Description of the task: Repeat, word for word, every line from the line holding "Instruction: Open the Config navigation page" through the final line of the entries below. Skip all pictures.

───── Information provided ─────

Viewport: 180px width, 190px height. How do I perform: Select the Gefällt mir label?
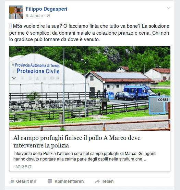tap(26, 181)
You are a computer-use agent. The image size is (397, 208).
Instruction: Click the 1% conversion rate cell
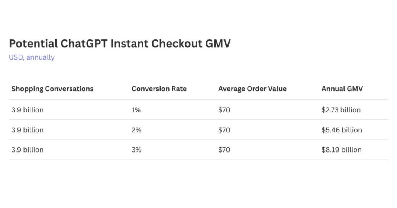(x=136, y=110)
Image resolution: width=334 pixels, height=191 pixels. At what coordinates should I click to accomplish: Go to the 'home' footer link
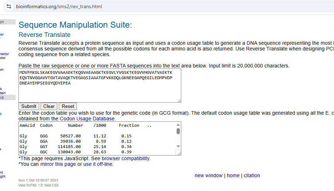pyautogui.click(x=233, y=175)
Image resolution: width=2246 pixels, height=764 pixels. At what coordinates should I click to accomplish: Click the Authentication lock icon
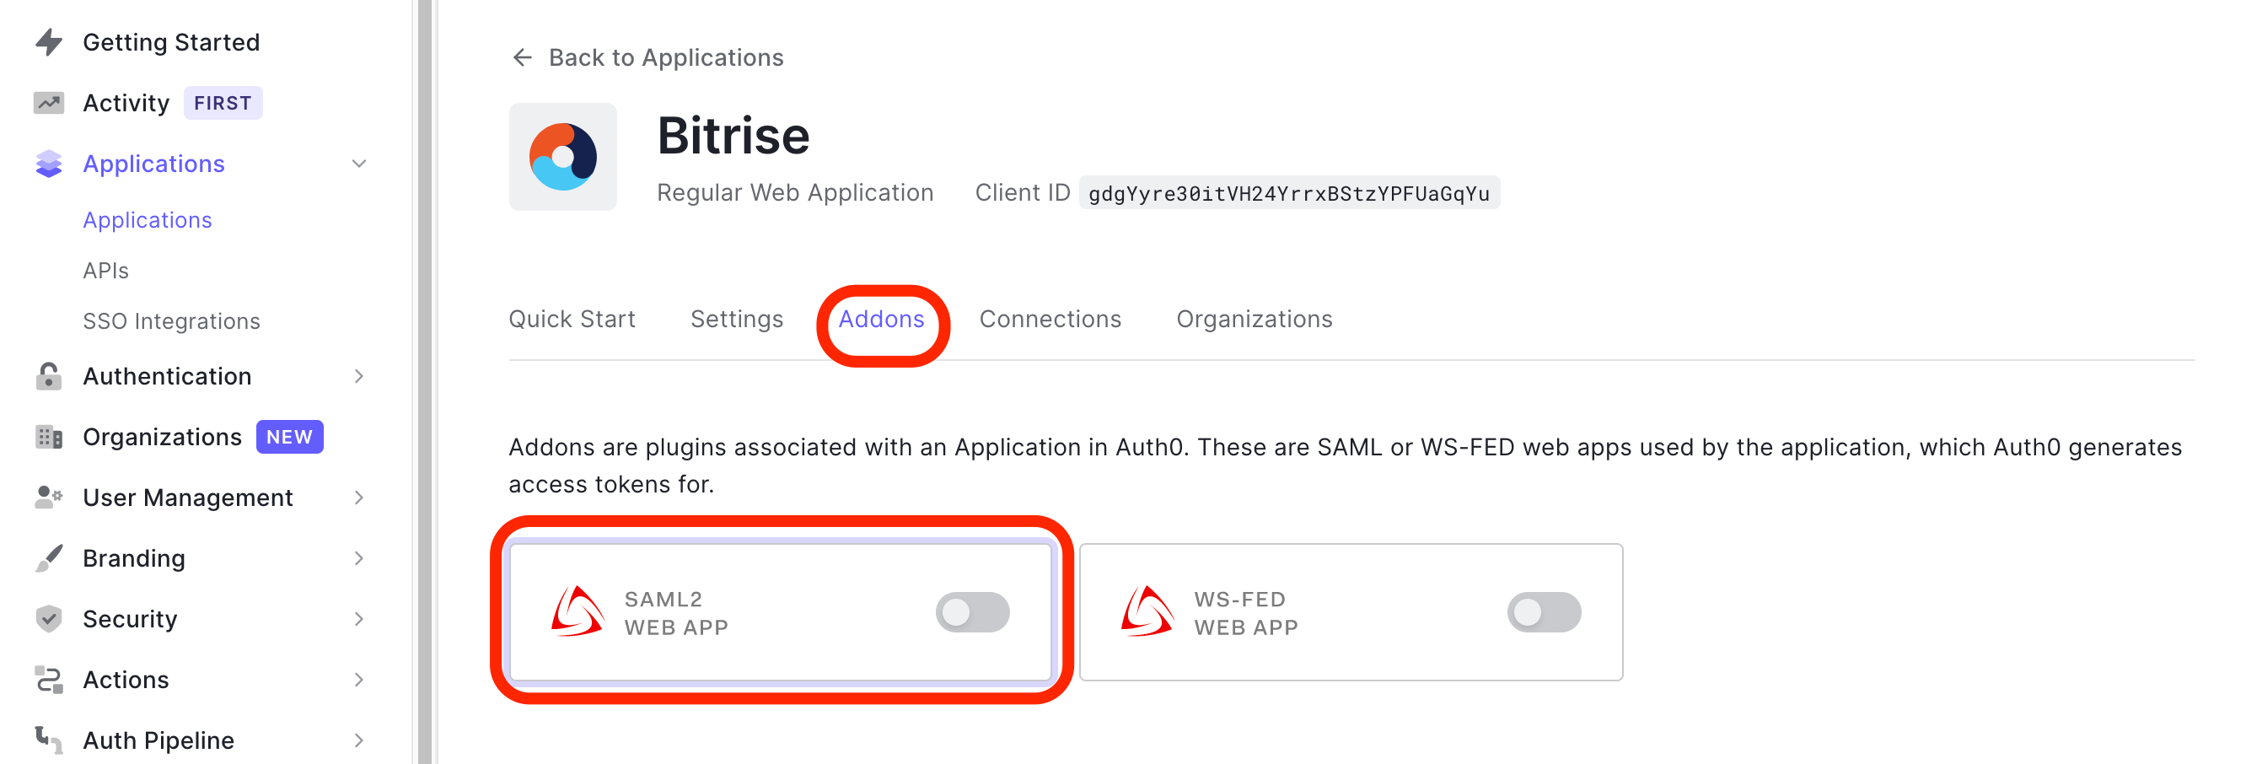[49, 376]
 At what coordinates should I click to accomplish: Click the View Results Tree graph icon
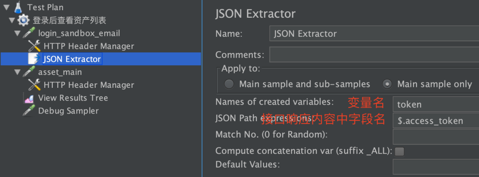pyautogui.click(x=29, y=98)
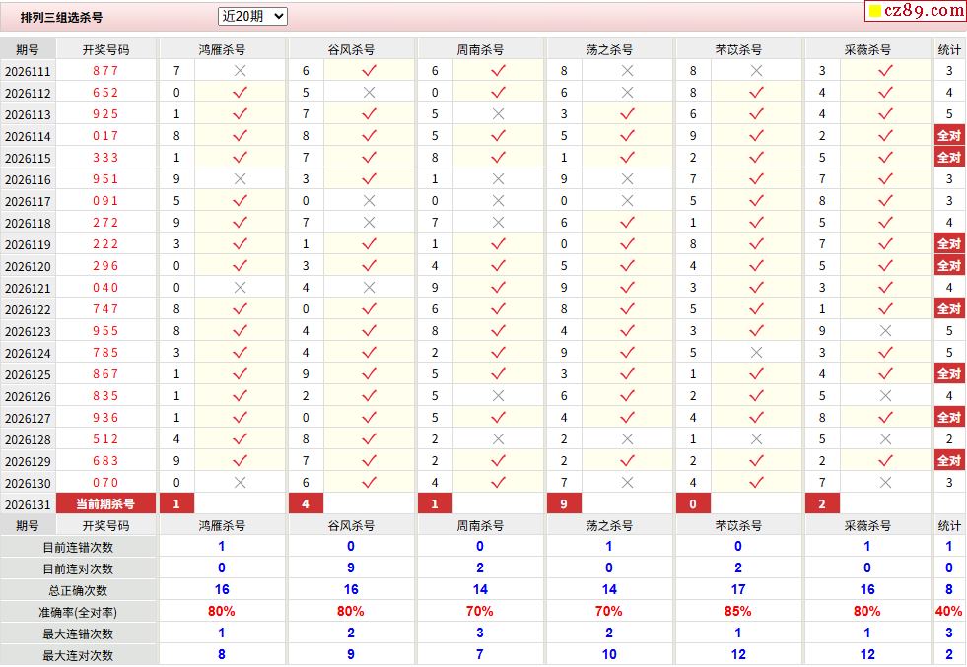Screen dimensions: 967x667
Task: Select the top 鸿雁杀号 column header
Action: coord(222,49)
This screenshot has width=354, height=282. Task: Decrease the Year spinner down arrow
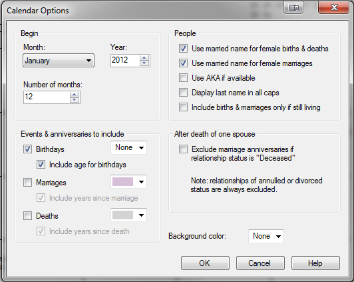click(144, 63)

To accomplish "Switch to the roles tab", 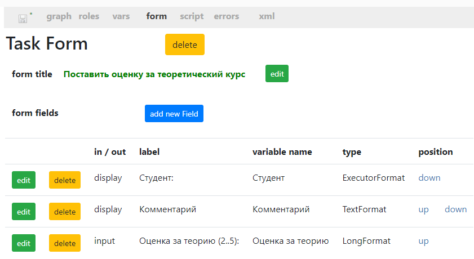I will click(x=89, y=16).
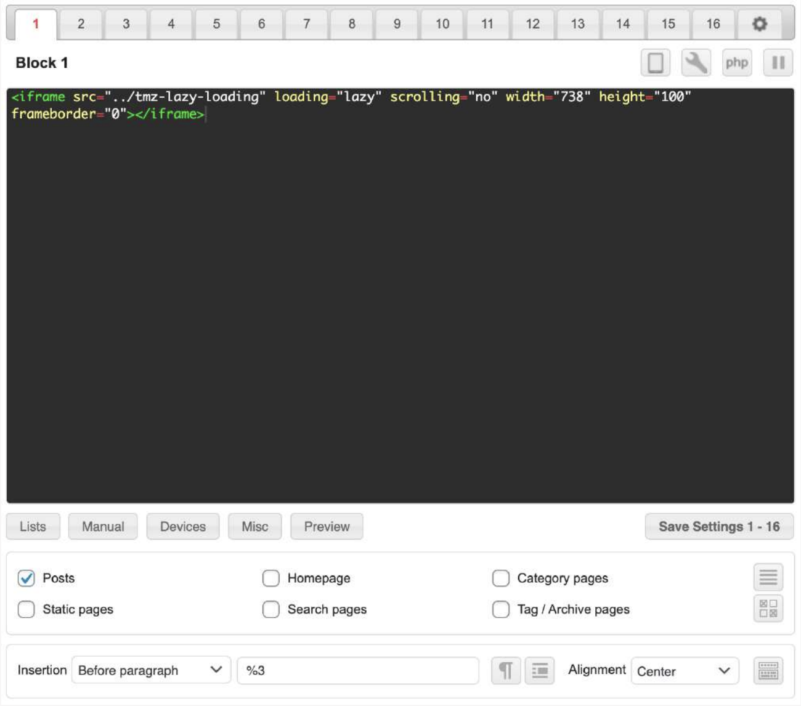Enable the Homepage checkbox
The image size is (801, 706).
pos(270,578)
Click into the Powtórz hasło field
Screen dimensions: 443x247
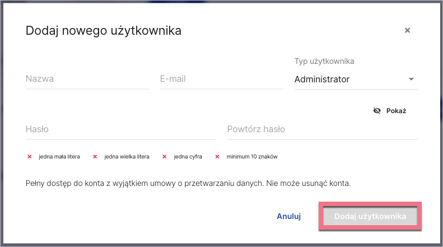click(322, 129)
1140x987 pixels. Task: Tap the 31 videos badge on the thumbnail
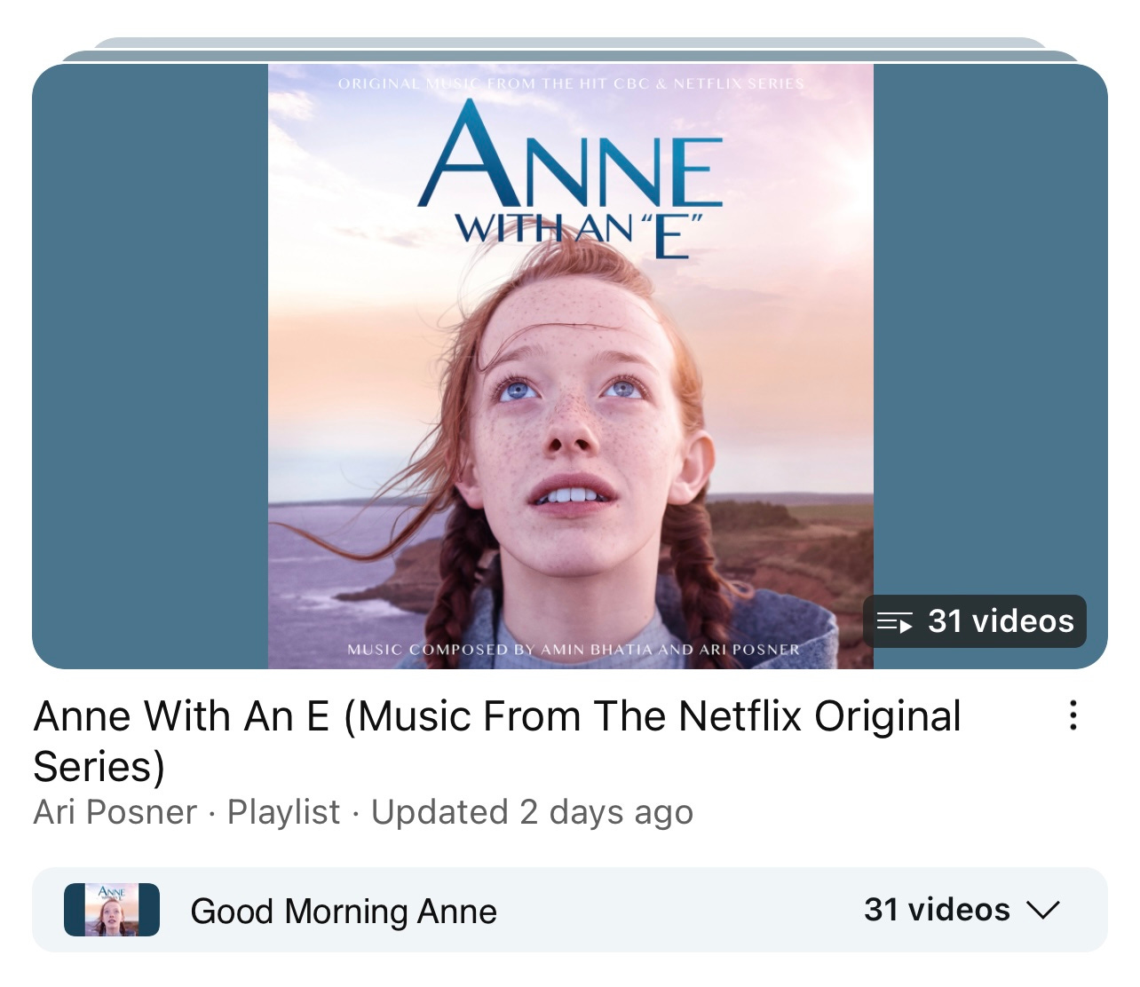[x=975, y=621]
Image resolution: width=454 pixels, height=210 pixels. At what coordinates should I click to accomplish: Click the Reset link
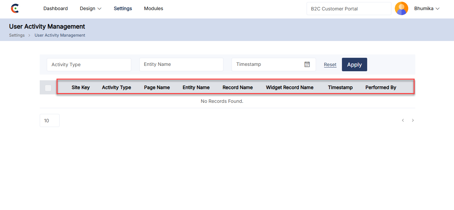tap(330, 65)
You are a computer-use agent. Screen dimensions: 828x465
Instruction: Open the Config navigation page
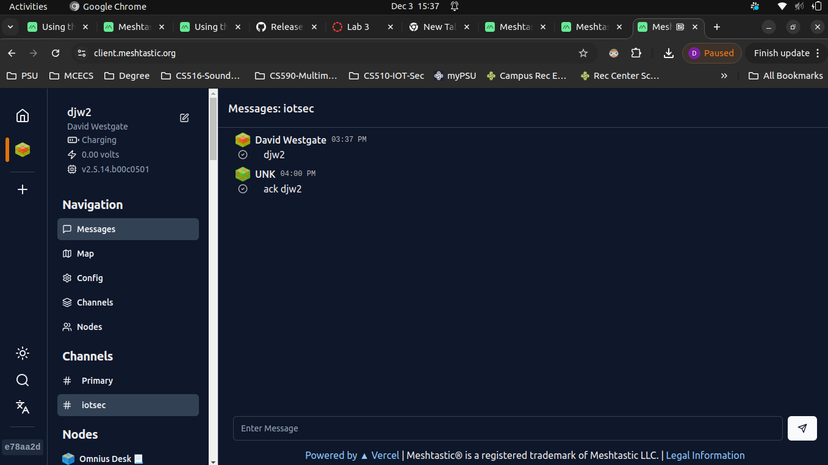coord(89,278)
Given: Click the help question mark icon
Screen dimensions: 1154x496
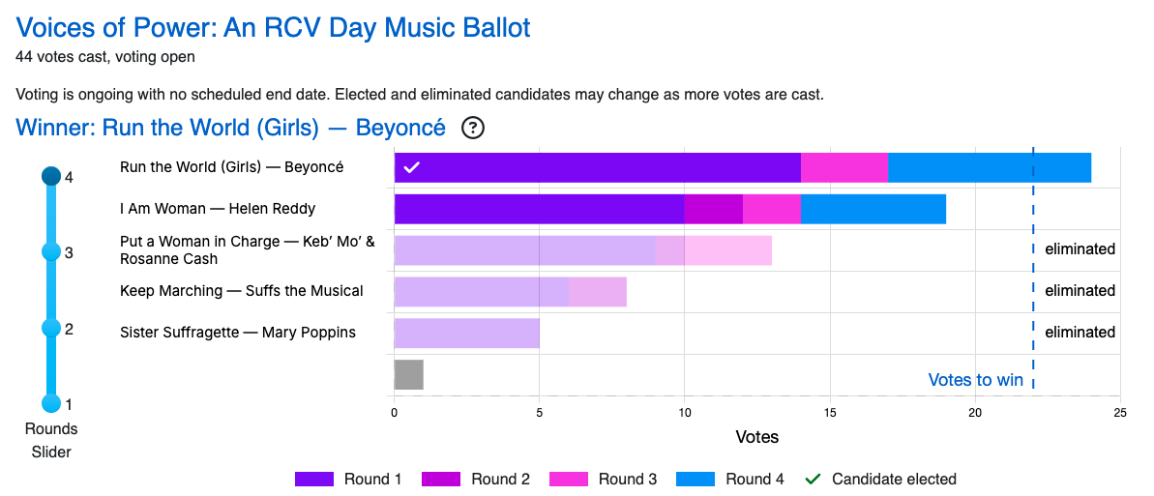Looking at the screenshot, I should [473, 128].
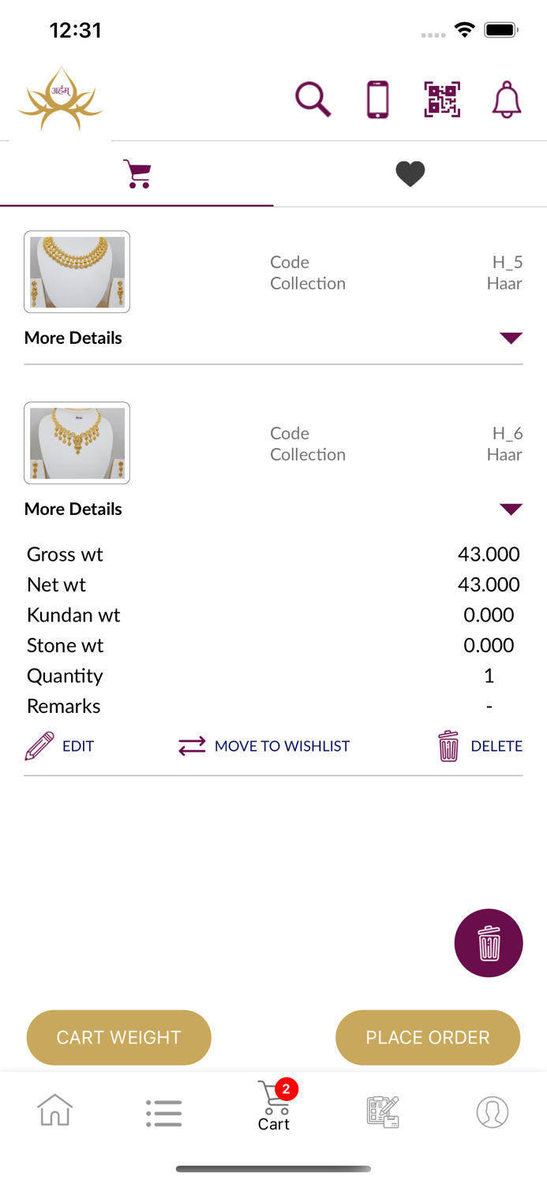Open the QR code scanner icon

pos(442,99)
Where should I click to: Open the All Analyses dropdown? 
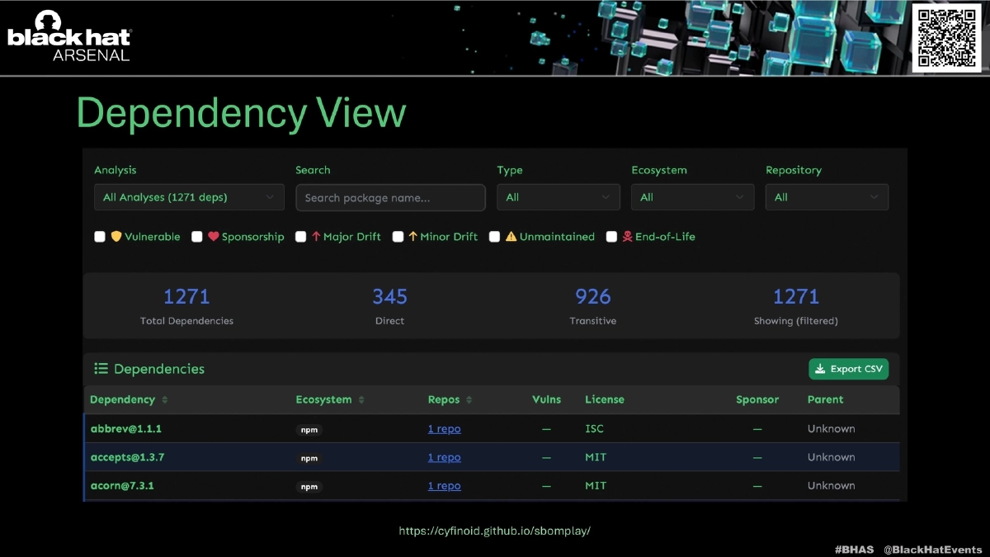click(x=189, y=197)
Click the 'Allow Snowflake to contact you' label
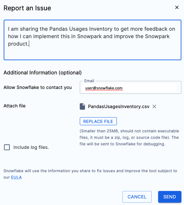Image resolution: width=184 pixels, height=205 pixels. tap(38, 87)
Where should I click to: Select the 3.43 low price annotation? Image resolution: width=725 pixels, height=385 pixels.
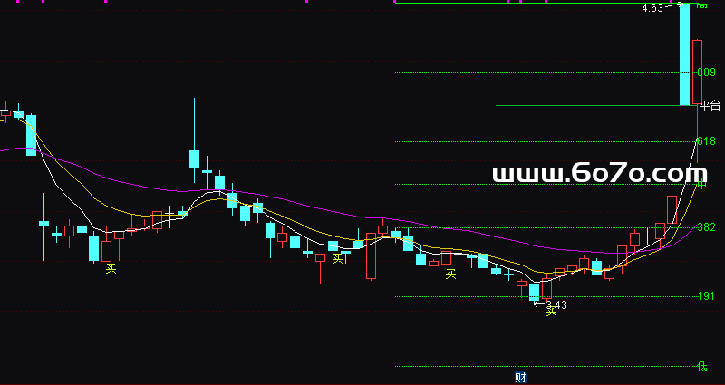(555, 304)
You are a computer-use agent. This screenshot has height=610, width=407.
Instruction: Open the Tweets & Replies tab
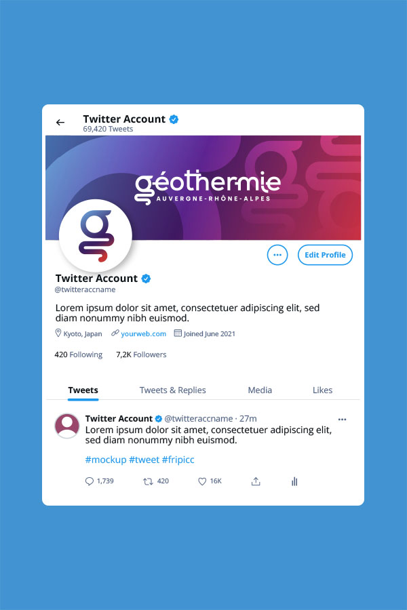[x=172, y=390]
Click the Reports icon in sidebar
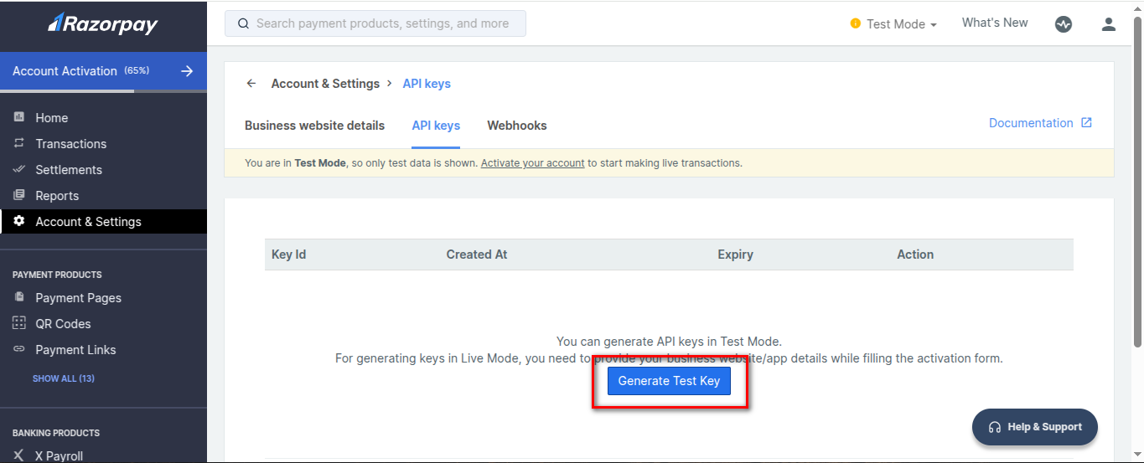1144x463 pixels. tap(19, 195)
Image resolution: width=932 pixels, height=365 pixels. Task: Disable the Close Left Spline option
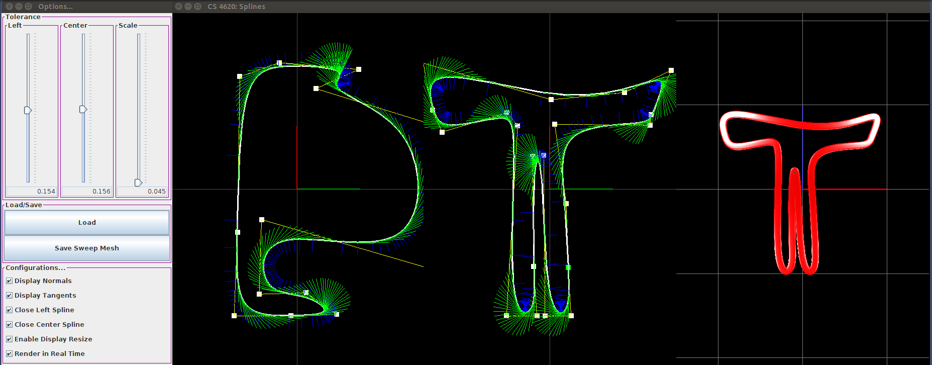tap(9, 310)
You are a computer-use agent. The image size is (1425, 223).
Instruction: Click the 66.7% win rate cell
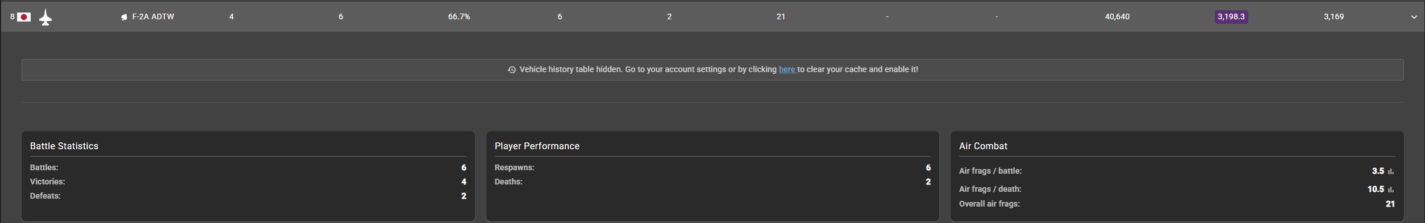coord(459,17)
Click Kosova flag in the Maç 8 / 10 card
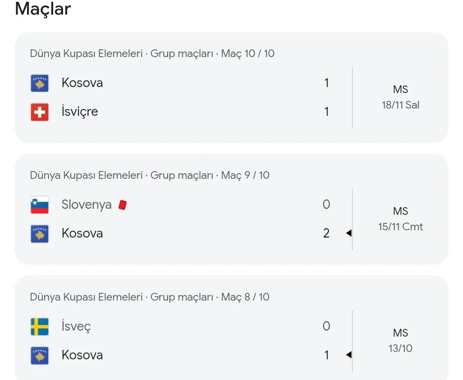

─────

Result:
Instruction: Open the Config navigation page
coord(89,278)
Given: Click the help question mark icon
Screen dimensions: 1154x496
Looking at the screenshot, I should [473, 128].
Open the QR code scanner icon

pos(442,99)
Where should I click to: Open the All Analyses dropdown? 
click(x=189, y=197)
Click the 'Allow Snowflake to contact you' label
Image resolution: width=184 pixels, height=205 pixels. tap(38, 87)
Where should I click to: Select the 3.43 low price annotation? Image resolution: width=725 pixels, height=385 pixels.
(555, 304)
You are a computer-use agent. This screenshot has height=610, width=407.
Instruction: Open the Tweets & Replies tab
[x=172, y=390]
Click the Reports icon in sidebar
1144x463 pixels. tap(19, 195)
Image resolution: width=932 pixels, height=365 pixels. Task: Disable the Close Left Spline option
tap(9, 310)
You are a computer-use agent. The image size is (1425, 223).
Instruction: Click the 66.7% win rate cell
coord(459,17)
Click Kosova flag in the Maç 8 / 10 card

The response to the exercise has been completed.